Thanks @loveyana, I think it's important for us to be super clear on this one!
So, I think what you're saying is that the flow works like this:
- Spire is running somewhere, it issues TLS certificates for external domain names.
- You have an API Gateway outside the cluster that you want to connect to services inside the cluster (so you need a Ingress-style config to translate between outside-cluster things and inside-cluster things)
- You want the Ingress config to use the certificates generated by Spire.
Hopefully that's right.
If that is right, I still feel like the best thing to do would be to find a way to have Spire create Kubernetes Secrets automatically. It seems weird that it can't do this already, to be honest, given that it's designed to be used with Kubernetes. Then those Secrets could easily be used by Ingress or HTTPProxy objects, and Contour will handle passing them to Envoy when they are created or updated by the Spire integration.

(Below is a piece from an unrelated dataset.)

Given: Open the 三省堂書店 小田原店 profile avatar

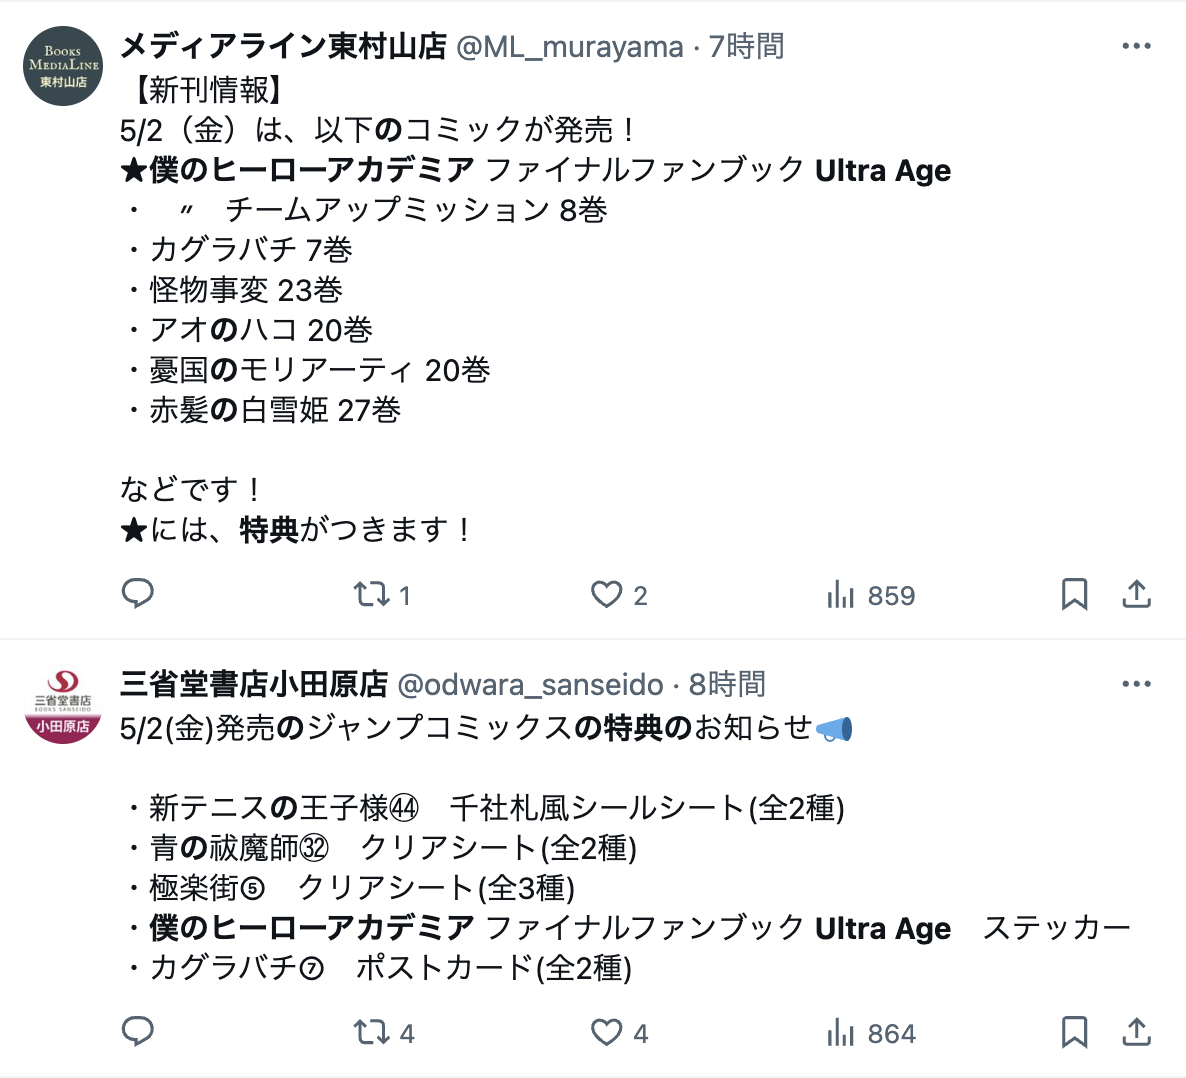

If we did give the ability to configure another SDS server, the problem is that Contour needs to generate HTTPConnectionManagers for Envoy that reference the secrets in the Spire SDS by name, but Contour doesn't have a way to know the names Spire is using for the secrets in its SDS without also connecting to Spire itself. Without having a way for Contour to know the correct SDS secret name, I don't see how it would work.
So, I guess what I'm saying is, I understand what you're asking for, and it seems reasonable, but I don't feel confident that if we built it, it would actually give you the functionality you want. I strongly recommend trying to see if you can get Spire to write out the generated TLS certificates as Kubernetes Secrets instead.
If we did give the ability to configure another SDS server, the problem is that Contour needs to generate HTTPConnectionManagers for Envoy that reference the secrets in the Spire SDS by name, but Contour doesn't have a way to know the names Spire is using for the secrets in its SDS without also connecting to Spire itself. Without having a way for Contour to know the correct SDS secret name, I don't see how it would work.
Sorry for digging up the stale issue, but it continues to pop up. Thought I'd drop a quick note here that SPIRE can be configured to use a static SDS secret name (in fact, I believe it does this by default), which could then also be configured on Contour.
Is https://spiffe.io/docs/latest/microservices/envoy/ targeting the service mesh use case, where each service is co-located with their own "sidecar" instance of Envoy? Each service gets only single workload identity and therefore the local Envoy fetches just single SDS secret, served by the local SPIRE agent by the default SDS name default_svid_name. Is that how it is used?
How would that map to a use case where Envoy acts as an ingress proxy, and it should be able to act as server on behalf of several virtual hosts / domains (according to the HTTPProxy definitions), each with their own identities/server certificates? Like @loveyana wrote:
We need to use spire to issue TLS certificates for the external domain names referenced by the Ingress configuration.
In the service mesh use case, a single certificate may be used by the sidecar Envoy as both server certificate when accepting inbound TLS connections from the mesh, as well as client certificate when initiating outbound connections to the peers in the mesh. In ingress use case Envoy is expected to serve inbound connections from external clients with several server certificates. However, when it then routes the requests to upstream, towards backend services within the cluster, currently we only allow single client certificate for the upstream connections. Would that upstream use case map better with the certificate that SPIRE agent serves by the default SDS name?